Frédéric Cavazza : « Le Web3 ne résoudra pas la fracture numérique »
internet Entrepreneur et observateur du monde numérique depuis vingt-cinq ans, Frédéric Cavazza s’est inquiété, dans un article de blog, de l’importance prise par la dyspraxie numérique. 20 Mint lui a posé quelques questions
- Ce mardi 15 novembre 2022 est paru le deuxième numéro de 20 Mint, notre média consacré au Web3.
- Ce dernier a été élaboré en collaboration avec la communauté réunie sur le premier numéro.
- Il est consacré à l’inclusion numérique ; que ce soit des personnes en situation de handicap, des femmes, ou encore des personnes éloignées d'Internet faute de compétences ou de moyens
Depuis la pandémie, la fracture numérique est régulièrement discutée dans l’espace public, mais internet a déjà une trentaine d’années. L’illectronisme est-il un problème si récent ?
L’éloignement du numérique d’une partie de la population existe depuis les débuts de l’industrie. Simplement, plus le numérique prend de place dans notre quotidien, plus l’illectronisme devient visible. En accélérant l’adoption d’outils comme les services de visioconférence, par exemple, le Covid a rendu plus évident la difficulté de certains, à l’école ou en entreprise, à les prendre en main.
Vous vous inquiétez aussi de ceux qui souffrent de « dyspraxie numérique »…
En France et dans le monde, il y a peut-être 5 à 10 % des gens qui sont éloignés du numérique, parce qu’ils ne veulent ou ne peuvent pas acquérir les connaissances nécessaires pour s’en servir. On en parle beaucoup, mais ce qui me semble encore plus important, c’est la part de la population - que j’estime à la moitié des internautes, au moins - qui utilise les technologies, mais ont encore des difficultés à réaliser des tâches simples, comme gérer leurs mails. Ce sont ces gens-là que je qualifie de touchés par une forme de dyspraxie ou de dyslexie numérique.
Qu’est-ce qui provoque cette dyspraxie ?
Des outils numériques se sont multipliés au travail, dans nos foyers et brusquement, un consensus est apparu sur le fait de les utiliser au quotidien. Mais personne n’a été formé, personne n’a été accompagné dans l’adoption de ces outils. Pour une entreprise, c’est comme si, parce qu’on réalise une grosse part de notre chiffre d’affaires en Chine, on demandait brusquement à tous les employés de parler chinois. Le numérique, c’est une langue, avec sa grammaire, son orthographe, sa culture. Ça s’apprend !
Dans quelle mesure le Web3 peut-il aider les personnes plus ou moins éloignées du numérique ?
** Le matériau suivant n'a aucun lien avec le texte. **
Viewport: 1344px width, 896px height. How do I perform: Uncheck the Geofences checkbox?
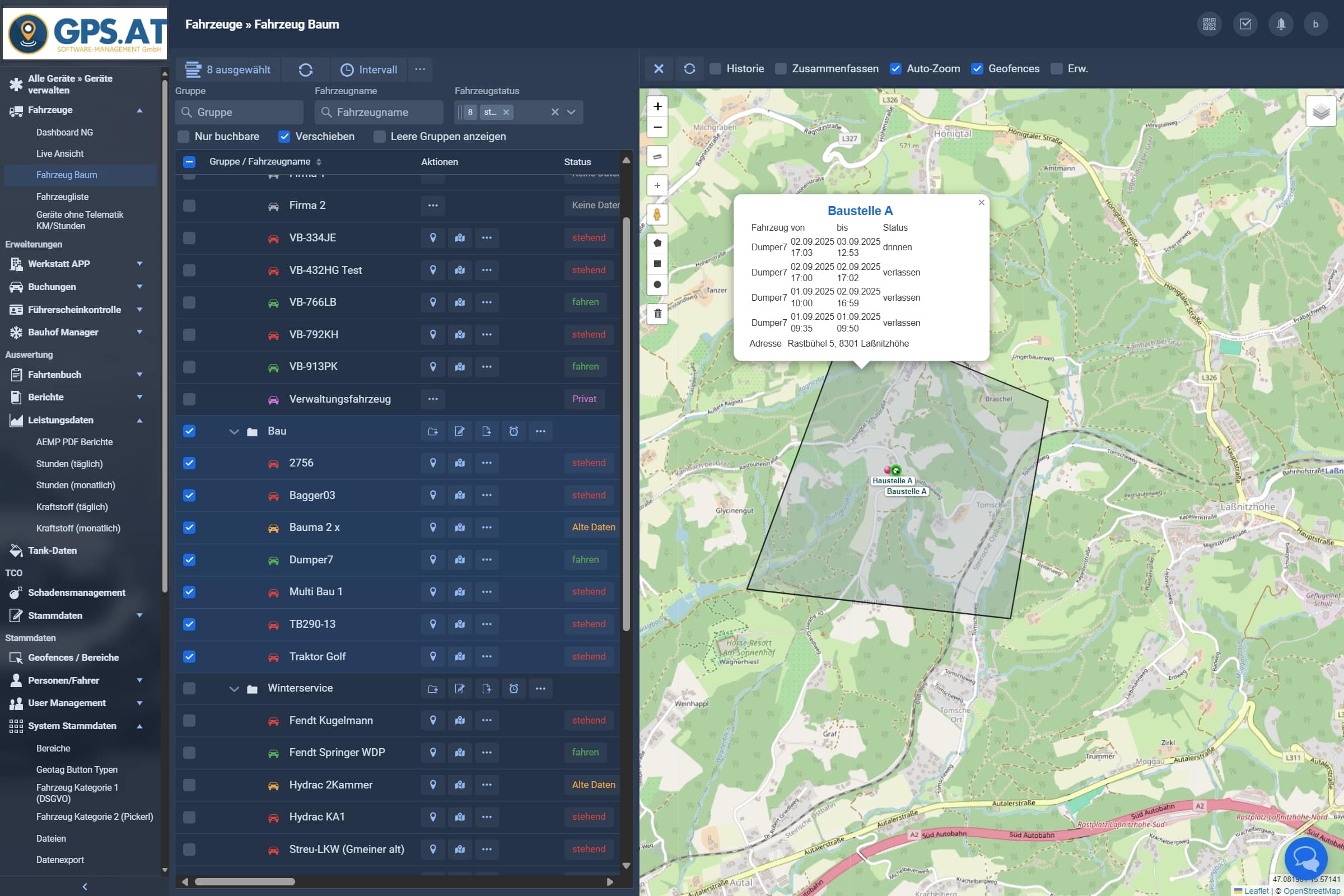point(977,68)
J’ai beaucoup de mal à voir comment il pourrait le faire. Pour la population générale, celle qui a parfois du mal à se servir de ses mails, le concept même de base de données est abstrait. Alors lui parler de blockchain, de cryptomonnaies ou de NFT, c’est presque grotesque. Actuellement, les applications du Web3 sont réservées à un tout petit nombre de personnes, peut-être quelques centaines de milliers en France, qui ont fait l’effort de s’y pencher. Et encore, j’y inclus les détenteurs de cryptoactifs, mais rien ne dit que ceux-ci savent ce que le Web3 recouvre. Pour l’inclusion d’une plus grande diversité c’est pareil : c’est déjà très simple de lancer une association de loi 1901 pour le faire, l’apport d’une DAO (organisation autonome décentralisée) dans le projet me paraît limité.
Comment faire pour renverser la vapeur ?
Il faut faire de la pédagogie. Sur son site, le ministère des finances explique ce que sont la blockchain, les NFT, etc. Il faudrait étendre ce genre de logique, car la méconnaissance du numérique en général et du Web3 en particulier est aussi un terreau fertile pour les arnaques et les failles de sécurité. Une autre approche serait celle de l’investissement. Plutôt que de reproduire l’erreur courante consistant à ne financer que des projets portés par de jeunes hommes blancs avec des formations d’informaticiens, il faudrait s’assurer de financer des projets qui intègrent un pan explicitement dédié à l’inclusion.